Probier mal folgenden regulären Ausdruck:
	
	
	



```
<TR[^>]*>(Anzahl der Seitenimpressionen).*?</TR>
```


----------



## GarGod (27. Juli 2006)

Hi probier mal



```
<TR[^>](*)>(Anzahl der Seitenimpressionen).(*)?$</TR>
```


----------



## Dexxter (31. Juli 2006)

Bin nun anders an die Sache herangegangen. Mein RegEx sieht nun so aus: 


```
Anzahl der Anwendersitzungen(.*?</TD>)(<TD.*?>)(.*?<.*?>)(.*?)(</.*?TD>)
```
Im Grunde brauch ich nur die Beschreibung und den Wert, da ich dies mit Perl später in eine Textdatei schreiben möchte. 

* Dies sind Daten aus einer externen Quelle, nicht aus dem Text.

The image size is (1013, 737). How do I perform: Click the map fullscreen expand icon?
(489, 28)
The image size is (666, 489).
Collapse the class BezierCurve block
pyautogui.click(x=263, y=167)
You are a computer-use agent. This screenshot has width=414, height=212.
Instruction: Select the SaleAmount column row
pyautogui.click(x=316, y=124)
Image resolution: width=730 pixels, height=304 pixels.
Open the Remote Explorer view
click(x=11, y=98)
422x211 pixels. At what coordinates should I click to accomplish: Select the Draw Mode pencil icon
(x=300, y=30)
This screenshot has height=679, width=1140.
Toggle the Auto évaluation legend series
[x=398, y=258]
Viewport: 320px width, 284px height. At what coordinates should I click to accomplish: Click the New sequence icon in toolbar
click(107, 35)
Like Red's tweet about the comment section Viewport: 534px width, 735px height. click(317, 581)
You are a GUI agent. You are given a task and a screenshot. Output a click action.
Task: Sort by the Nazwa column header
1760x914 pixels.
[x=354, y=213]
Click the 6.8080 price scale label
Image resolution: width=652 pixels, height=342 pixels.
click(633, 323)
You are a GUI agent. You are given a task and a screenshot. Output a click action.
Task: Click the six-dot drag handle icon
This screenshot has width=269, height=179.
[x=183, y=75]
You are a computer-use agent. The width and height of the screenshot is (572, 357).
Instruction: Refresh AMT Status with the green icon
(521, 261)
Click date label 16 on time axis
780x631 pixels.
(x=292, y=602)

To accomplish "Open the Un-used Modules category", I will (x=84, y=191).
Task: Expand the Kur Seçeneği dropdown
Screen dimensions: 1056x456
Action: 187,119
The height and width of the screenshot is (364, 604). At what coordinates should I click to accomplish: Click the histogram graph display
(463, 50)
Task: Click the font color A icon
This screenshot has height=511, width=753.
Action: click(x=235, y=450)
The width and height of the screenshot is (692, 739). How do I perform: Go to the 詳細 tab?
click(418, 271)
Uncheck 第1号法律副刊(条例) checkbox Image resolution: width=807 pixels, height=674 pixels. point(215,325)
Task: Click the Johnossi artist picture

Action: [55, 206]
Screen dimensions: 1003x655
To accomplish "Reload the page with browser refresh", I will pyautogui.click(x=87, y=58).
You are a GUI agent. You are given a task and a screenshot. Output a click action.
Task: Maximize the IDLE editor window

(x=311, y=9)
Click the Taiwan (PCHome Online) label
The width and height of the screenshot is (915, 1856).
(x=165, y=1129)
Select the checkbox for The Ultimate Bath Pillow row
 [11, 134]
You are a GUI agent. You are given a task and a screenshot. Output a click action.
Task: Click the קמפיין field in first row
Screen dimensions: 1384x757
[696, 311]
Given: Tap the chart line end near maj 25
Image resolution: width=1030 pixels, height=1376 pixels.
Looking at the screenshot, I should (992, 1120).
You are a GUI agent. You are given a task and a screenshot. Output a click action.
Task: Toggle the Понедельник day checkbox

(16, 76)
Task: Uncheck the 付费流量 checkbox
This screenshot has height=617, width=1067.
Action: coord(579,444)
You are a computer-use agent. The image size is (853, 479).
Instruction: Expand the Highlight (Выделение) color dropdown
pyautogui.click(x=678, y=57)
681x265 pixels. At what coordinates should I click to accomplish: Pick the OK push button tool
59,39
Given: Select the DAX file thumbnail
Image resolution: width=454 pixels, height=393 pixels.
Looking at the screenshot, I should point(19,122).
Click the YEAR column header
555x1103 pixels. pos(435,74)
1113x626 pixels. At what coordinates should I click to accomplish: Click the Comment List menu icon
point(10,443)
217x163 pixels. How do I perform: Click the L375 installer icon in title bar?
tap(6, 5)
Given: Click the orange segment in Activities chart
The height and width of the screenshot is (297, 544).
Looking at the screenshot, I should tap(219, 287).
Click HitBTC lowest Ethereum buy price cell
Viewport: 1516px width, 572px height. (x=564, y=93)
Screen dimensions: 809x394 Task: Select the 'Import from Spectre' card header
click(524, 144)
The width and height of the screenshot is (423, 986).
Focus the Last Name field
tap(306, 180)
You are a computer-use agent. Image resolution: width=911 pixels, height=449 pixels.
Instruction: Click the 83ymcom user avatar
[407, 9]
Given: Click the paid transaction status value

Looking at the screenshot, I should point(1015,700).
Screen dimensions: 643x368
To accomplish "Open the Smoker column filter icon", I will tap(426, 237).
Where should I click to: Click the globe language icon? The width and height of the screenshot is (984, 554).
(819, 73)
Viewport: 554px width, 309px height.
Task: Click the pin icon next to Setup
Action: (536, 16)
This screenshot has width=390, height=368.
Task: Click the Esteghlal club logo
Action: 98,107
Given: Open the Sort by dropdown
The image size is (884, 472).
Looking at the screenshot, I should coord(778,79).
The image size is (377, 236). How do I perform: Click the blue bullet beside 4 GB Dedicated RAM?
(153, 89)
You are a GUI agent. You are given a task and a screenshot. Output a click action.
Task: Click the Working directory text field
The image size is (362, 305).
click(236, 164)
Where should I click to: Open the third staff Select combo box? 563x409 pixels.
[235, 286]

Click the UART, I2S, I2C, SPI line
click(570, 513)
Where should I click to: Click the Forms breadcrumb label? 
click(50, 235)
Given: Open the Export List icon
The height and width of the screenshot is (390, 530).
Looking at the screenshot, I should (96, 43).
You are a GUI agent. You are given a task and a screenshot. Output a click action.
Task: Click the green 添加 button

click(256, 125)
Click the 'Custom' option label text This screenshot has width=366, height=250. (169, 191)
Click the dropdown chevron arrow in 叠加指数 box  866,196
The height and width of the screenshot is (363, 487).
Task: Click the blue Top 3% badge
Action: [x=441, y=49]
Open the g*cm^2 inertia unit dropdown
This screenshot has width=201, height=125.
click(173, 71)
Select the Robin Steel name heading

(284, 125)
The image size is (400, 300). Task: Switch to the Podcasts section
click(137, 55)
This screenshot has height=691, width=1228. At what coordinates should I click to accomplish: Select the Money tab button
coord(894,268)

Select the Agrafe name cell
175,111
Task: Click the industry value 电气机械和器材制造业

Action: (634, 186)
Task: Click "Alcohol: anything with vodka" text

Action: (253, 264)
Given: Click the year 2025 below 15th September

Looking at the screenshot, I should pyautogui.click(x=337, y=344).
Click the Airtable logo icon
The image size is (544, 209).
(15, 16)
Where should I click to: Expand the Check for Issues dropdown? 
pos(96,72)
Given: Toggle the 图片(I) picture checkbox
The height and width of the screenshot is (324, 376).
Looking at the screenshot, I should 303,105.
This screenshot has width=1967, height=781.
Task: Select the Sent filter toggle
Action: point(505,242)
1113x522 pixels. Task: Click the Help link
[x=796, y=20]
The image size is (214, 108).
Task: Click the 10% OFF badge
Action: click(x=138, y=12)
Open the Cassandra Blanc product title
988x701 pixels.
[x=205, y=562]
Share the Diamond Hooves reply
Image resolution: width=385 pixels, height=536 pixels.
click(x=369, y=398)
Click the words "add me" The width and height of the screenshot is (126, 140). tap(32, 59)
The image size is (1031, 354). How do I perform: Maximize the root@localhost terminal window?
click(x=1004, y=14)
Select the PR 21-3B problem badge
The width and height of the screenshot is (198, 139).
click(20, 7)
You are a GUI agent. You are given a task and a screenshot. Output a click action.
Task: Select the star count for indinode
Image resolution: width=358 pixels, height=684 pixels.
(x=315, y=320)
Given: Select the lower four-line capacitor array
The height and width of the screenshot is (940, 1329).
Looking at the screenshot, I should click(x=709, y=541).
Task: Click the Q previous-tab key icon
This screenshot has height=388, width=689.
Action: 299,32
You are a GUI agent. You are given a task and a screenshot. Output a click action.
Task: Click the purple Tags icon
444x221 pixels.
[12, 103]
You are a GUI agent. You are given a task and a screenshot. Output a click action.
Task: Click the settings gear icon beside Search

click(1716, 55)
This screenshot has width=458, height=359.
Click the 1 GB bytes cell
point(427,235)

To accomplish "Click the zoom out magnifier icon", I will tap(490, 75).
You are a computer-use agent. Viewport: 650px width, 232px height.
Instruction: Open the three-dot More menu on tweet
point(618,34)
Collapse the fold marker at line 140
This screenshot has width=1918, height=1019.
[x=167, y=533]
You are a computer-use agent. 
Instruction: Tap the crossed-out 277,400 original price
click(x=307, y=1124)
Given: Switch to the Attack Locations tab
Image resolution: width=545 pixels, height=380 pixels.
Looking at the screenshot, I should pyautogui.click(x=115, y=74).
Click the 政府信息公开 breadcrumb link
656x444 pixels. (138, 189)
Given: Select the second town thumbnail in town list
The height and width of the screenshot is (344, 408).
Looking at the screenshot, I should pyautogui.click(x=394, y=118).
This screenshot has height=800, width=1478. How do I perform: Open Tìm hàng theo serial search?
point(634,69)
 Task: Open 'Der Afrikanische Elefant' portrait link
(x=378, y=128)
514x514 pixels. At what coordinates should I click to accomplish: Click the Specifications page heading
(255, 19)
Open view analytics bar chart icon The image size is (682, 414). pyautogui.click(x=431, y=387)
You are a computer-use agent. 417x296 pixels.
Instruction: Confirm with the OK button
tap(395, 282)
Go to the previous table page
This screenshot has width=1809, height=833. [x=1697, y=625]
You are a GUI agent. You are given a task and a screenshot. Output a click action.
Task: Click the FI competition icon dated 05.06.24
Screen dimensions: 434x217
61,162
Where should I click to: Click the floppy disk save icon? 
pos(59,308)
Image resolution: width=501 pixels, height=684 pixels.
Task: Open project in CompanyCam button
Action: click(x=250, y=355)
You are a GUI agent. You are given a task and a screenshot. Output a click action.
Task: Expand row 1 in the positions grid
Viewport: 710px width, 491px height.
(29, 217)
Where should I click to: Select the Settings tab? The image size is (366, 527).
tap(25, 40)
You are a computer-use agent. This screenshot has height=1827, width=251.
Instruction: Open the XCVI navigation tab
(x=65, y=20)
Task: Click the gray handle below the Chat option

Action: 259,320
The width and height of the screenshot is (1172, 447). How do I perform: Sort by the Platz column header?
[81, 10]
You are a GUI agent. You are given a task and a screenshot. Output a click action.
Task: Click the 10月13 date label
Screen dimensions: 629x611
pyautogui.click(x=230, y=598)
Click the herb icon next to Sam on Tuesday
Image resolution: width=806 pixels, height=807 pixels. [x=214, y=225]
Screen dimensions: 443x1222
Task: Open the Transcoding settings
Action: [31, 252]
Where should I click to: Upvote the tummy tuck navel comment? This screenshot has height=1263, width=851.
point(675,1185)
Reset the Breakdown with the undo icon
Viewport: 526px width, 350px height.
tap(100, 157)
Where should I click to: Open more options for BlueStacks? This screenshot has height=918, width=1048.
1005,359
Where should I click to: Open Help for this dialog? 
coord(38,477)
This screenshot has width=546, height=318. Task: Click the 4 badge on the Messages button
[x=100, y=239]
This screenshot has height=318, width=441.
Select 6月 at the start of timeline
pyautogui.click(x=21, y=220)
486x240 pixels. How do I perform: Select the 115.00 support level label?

Folgendes Problem: Auf das, worauf ich mit (.*?<.*?>) matche, ist im HTML-Dokument der FONT-Tag. Da dieser nicht immer auftauchen muss, habe ich mir gedacht, ich setze ein *?* dahinter, also so: 


```
(.*?<.*?>)?
```
 Er soll dann meinen Wert (im orangen Pattern) matchen, egal, ob ein FONT-Tag vorhanden ist oder nicht. 

-------------------- 

Ohne *?*: 

Anzahl der Anwendersitzungen</B></FONT></TD><TD  ALIGN ="LEFT" >    <FONT SIZE=2 FACE="Arial" COLOR="000000">578,312</FONT></TD> 

So ist es im Prinzip in Ordnung, aber nun muss ein FONT-Tag vorhanden sein (zumindest: leer, "<>"). 

-------------------- 

Mit *?*: 

Anzahl der Anwendersitzungen</B></FONT></TD><TD  ALIGN ="LEFT" >    <FONT SIZE=2 FACE="Arial" COLOR="000000">578,312</FONT></TD> 

Hierbei verschluckt er nun meinen Wert im purpurfarbenen Pattern.


----------



## Gumbo (31. Juli 2006)

Wenn es sich bei dem „Wert“-Format immer um eine Zahl handelt, könntest du folgenden regulären Ausdruck verwenden:
	
	
	



```
(Anzahl der Anwendersitzungen).*?([0-9,]+)
```
Sind es jedoch auch noch andere Formate (etwa normale Zeichenketten), solltest du vielleicht erst einmal die HTML-Tags entfernen.


----------